Quest’ultima, leader pragmatica e abile, non voleva affiancare né il gioco del Cavaliere (quello di far diventare Forza Italia il sostegno non ufficiale della maggioranza in difficoltà coi numeri per ricavarne abbondanti dividendi politici e aziendali) né quello di Salvini determinato a recuperare voti e leadership attraverso una opposizione dura, una contestazione a tutto campo del governo, ecc. Due tattiche dalla quale Meloni si è dichiarata estranea optando per il voto positivo sia per bagnare le polveri «governiste» di Berlusconi sia per non lasciare a Salvini il bastone del comando sul centrodestra di battaglia. E così si è andati «compattamente» verso il sì allo scostamento: cionondimeno le facce lunghe alla conferenza stampa dei leader però dicevano che nessuno ha veramente ottenuto quel che voleva. Dal che se ne deduce che l’armistizio tra l’opposizione e la maggioranza durerà lo spazio di un mattino e di una votazione. Da domani ognuno riprenderà a recitare la parte che si è scelta con Berlusconi ondulante verso Palazzo Chigi e Salvini a protestare ad ogni crocicchio.

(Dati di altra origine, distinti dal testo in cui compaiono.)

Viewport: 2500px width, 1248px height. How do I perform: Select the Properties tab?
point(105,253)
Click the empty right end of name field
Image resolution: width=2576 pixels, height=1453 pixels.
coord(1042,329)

Quanto alla maggioranza, il risultato di ieri ha fatto gioire soprattutto chi ha lavorato prima e più degli altri per ottenerlo: Nicola Zingaretti il quale forse non vorrà aprire le porte del governo ai berlusconiani (come invece gli suggerisce il suo vecchio mentore Goffredo Bettini con il sostegno di Renzi) ma di sicuro punta ad avere in Forza Italia un sostegno stabile in Senato. Già, perché sia a Montecitorio che a Palazzo Madama continua inesorabile lo sbriciolamento grillino e mette ogni giorno più a rischio la tenuta del Conte-bis. Presto si tratterà di votare l’intera manovra economica, e saranno dolori. Il presidente del Consiglio, in questa situazione di precarietà, prima o poi dovrà affrontare la questione del rimpasto: non ne ha nessuna voglia, sa benissimo che se si mette mano alle poltrone degli altri rischia di perdere la propria, però ci sono molte forze che spingono per ottenere questo giro di ministri.
Cosa farà? Non lo sappiamo. Probabilmente proverà a tirare avanti così aggrappandosi all’emergenza che esige che il governo resti in piedi. Certo però tra due settimane, prima del Consiglio europeo, sul Mes qualcosa finalmente bisognerà decidere senza poter più procrastinare, e non sarà facile mettere d’accordo grillini e piddini. Quest’ultimi. in particolare, pare che non ne possano davvero più dei veti e delle indecisioni dei loro compagni di governo.